We Learn About Their Needs
As we get to know people, we learn about their spiritual needs, rather than assuming what they need.

Before Paul converted twelve men in Ephesus, he had to learn whether they lacked anything spiritually. So he asked two important questions whereby he learned they hadn't been baptized into Christ. He taught them the truth about John's baptism and Christ's baptism, and converted them to Christ (Acts 19:1-5).

Like Paul, we must get to know people to learn about their spiritual needs. After we get to know them, we may have the opportunity to teach them the truth, and convert them to Christ.

What Do We Need To Learn About People?
Paul learned about people in Athens, reasoning with them, understanding their religion and culture, quoting from their own poets to prove his point about God (Acts 17:16-17, 22-23, 28).

We too need to learn about the people with whom we interact, so we have the knowledge we need to reason with them in an effective manner. We have to be good listeners and get to know them, or we will fail (Jas. 1:19-20).

We need to learn about the religious error people have been taught, as we get to know them. Priscilla and Aquila listened to Apollos and learned what was lacking in his life; then they taught him the truth regarding baptism (Acts 18:24-26). We also need to listen to people and learn about religious errors that exists in their lives, so we can teach them the truth of the gospel.

It's helpful to know if there are any religious inconsistencies in our friends' lives. If they believe one thing and do something different, we can showing them the inconsistencies, and possibly shed light on greater spiritual problems. We need to be like Paul who corrected Peter, when he committed the sin of hypocrisy, by pointing out the inconsistency between his actions and his faith (Gal. 2:14-16).
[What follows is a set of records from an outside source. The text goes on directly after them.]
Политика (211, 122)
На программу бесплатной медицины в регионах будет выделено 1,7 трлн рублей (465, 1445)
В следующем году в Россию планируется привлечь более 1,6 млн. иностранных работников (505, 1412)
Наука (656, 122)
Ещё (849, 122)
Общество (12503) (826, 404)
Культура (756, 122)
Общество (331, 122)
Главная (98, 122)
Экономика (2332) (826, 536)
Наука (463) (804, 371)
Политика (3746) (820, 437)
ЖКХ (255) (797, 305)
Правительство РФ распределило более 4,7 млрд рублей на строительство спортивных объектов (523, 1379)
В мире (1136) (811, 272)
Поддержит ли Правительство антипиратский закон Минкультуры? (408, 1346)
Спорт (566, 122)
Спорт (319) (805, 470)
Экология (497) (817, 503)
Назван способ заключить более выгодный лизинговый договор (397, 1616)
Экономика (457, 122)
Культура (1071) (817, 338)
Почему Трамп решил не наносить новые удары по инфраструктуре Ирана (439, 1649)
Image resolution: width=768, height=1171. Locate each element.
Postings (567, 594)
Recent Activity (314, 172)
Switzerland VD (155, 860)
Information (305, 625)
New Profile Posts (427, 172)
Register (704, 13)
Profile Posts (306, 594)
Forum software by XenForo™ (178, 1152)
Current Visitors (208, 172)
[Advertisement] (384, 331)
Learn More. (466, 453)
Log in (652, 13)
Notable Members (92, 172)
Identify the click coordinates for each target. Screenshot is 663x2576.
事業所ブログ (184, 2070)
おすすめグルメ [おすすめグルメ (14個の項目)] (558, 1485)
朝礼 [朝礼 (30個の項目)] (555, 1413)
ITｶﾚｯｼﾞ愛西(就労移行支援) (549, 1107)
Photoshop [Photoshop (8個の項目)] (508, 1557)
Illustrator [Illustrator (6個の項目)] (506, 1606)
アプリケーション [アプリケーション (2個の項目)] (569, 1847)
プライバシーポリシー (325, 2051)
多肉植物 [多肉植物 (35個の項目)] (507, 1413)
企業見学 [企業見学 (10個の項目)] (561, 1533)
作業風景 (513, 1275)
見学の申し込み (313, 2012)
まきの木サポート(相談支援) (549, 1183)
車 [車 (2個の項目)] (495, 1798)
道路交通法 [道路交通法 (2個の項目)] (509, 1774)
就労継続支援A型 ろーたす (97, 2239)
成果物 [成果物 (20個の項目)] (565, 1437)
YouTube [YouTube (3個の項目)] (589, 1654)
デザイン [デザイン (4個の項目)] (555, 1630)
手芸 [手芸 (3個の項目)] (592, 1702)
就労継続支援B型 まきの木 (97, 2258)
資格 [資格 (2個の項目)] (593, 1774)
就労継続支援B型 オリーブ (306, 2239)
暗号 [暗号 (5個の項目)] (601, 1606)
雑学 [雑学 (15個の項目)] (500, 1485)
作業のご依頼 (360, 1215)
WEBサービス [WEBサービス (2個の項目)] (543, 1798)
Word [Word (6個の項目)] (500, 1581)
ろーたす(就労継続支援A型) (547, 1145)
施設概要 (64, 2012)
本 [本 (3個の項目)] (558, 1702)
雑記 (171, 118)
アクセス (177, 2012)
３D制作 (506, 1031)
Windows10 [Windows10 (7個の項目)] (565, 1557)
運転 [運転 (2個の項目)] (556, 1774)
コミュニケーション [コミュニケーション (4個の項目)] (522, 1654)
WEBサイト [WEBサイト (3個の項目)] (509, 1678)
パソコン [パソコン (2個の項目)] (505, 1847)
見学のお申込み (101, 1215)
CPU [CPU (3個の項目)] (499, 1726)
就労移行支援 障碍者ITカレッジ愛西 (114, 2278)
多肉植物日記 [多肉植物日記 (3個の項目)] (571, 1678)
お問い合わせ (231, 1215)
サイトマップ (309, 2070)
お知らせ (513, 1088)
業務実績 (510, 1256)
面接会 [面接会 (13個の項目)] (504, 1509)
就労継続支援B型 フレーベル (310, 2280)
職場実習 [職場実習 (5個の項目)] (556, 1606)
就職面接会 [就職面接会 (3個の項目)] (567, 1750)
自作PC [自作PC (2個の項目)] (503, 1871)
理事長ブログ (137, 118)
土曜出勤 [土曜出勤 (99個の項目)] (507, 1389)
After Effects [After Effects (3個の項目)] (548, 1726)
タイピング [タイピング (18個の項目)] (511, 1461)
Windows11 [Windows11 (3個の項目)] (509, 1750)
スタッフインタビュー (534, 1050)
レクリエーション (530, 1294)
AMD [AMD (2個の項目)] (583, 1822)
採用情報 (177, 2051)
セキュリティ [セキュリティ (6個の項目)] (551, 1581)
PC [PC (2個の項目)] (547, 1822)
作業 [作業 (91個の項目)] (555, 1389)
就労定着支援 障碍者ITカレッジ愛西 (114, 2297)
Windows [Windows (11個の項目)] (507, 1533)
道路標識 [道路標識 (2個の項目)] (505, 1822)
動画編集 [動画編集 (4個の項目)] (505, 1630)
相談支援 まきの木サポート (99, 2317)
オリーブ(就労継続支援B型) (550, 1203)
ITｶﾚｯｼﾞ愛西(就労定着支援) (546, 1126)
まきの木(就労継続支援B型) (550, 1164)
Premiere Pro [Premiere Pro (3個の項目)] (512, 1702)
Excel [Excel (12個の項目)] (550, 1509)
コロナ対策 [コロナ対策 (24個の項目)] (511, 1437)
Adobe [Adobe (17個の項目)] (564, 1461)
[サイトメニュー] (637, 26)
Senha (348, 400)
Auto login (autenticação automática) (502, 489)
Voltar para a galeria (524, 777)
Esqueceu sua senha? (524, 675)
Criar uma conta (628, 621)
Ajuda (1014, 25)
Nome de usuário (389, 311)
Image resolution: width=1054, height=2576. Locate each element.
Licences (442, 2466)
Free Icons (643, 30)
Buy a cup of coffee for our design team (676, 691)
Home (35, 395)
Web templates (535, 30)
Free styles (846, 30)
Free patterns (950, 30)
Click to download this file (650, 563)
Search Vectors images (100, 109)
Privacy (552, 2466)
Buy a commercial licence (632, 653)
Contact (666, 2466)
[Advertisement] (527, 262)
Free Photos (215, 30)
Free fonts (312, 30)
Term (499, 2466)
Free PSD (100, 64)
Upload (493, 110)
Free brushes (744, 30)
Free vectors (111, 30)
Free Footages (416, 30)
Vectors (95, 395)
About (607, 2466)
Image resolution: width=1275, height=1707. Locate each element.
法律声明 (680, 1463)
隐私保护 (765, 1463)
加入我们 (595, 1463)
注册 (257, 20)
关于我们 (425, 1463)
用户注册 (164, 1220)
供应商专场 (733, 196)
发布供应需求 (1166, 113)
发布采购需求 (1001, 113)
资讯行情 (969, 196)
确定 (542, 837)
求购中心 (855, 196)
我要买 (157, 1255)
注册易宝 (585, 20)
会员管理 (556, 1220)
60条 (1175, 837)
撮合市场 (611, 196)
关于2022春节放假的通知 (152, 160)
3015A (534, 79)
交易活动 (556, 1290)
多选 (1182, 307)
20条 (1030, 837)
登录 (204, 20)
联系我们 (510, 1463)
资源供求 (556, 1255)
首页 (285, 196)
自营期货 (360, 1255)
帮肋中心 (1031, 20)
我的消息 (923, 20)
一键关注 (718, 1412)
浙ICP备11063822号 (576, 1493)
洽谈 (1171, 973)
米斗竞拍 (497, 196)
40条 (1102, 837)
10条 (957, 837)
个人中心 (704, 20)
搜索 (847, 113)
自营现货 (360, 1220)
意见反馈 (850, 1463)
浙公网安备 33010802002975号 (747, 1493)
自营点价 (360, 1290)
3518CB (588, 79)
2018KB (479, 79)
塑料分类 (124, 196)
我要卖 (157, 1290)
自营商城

It's essential to learn the words and phrases people use to communicate thoughts. So much of the time, we are not understood by people because we've not taken time to get to know them, and communicate in a way they understand. Paul shows us the impact this can have upon people when he spoke to the Jews in Hebrew, their native language (Acts 21:39 - 22:2). He got their attention, immediately had a degree of respect, and effectively communicated his thoughts.

It's helpful to learn what religious teaching they've been exposed to, so we can relate it to New Testament truth. Paul did this when making his defense before Agrippa. He said, "King Agrippa, do you believe the Prophets? I know that you do" (Acts 26:27). Paul knew Agrippa believed the prophets; therefore, he tried to persuade him based on what the prophets proclaimed.

It's helpful to know peoples' prejudices and stumbling blocks before we try to convince them to turn to Christ. Everyone who comes to Christ must deny himself and take up his cross, so it's helpful to know what a person will deal with if he decides to become a Christian (Matt. 16:24-26). These are the things Satan will use against them the most, and the things we must prepare our friends to face.

Lastly, it's helpful to know what has kept them from studying God's word and obeying the gospel in the past. It may be their upbringing and their ancestors, as was the case with Paul (Gal. 1:13-14). They may not be interested in studying the Bible. They may have been turned off by religion or a particular church. They may have a debilitating illness or disability. They may enjoy the passing pleasures of sin.

Be A Good Neighbor
If we are good neighbors like Jesus commands, we'll be interested in people and their souls. We'll want to get to know them, and understand them well enough to talk about God and his church in a meaningful way.

Like the good Samaritan, we'll have mercy and compassion for people, and do everything we can to help them, by reaching out with the gospel (Lk. 10:30-37).